Die Bürger*innenbeteiligung scheint bei diesem Projekt geglückt und die Stadt wird von den Anwohner*innen selbst mitgestaltet. Denn dieses Modell der Straßenperrung wurde gemeinsam am sogenannten runden Tisch der Masch-Straßen entwickelt. Hier stehen Verantwortliche von der Stadt mit Anwohner*innen in regelmäßigem Austausch. Der Platz der Synagoge und die Kreuzung an den beiden Masch-Straßen liegt im „Sanierungsgebiet nördliche Innenstadt“ und ist Teil des Bund-Länder Förderungsprogramms „sozialer Zusammenhalt“. Ziel dieser Programme ist es, der Bürger*innenbeteiligung einen höheren Stellenwert zuzuschreiben und den Anwohner*innen die Möglichkeit zu geben, selbst am Planungsprozess teilzunehmen. So mag durch das Projekt vielleicht auch der Eindruck entstehen, dass Göttingen stetig unattraktiver für den Autoverkehr werde und der Verkehr durch die vielen Einbahnstraßen stetig komplizierter sei. Doch dem werden viele Anwohner*innen wohl gegenargumentieren, dass die Stadt den Menschen gehöre, nicht den Autos.

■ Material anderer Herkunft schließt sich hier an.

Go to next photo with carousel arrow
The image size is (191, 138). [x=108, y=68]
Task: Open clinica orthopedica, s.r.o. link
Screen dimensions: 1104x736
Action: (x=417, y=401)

Daher empfiehlt die Göttinger Stadtverwaltung, die Sperrung langfristig durchzusetzen und das komplette Gelände um den Platz der Synagoge baulich zu verändern. Bis die Kommunalpolitik über dieses Konzept entschieden hat, bleibt die Sperrung bestehen. Und, so scheint es, wird sie wohl nicht mehr aufgehoben.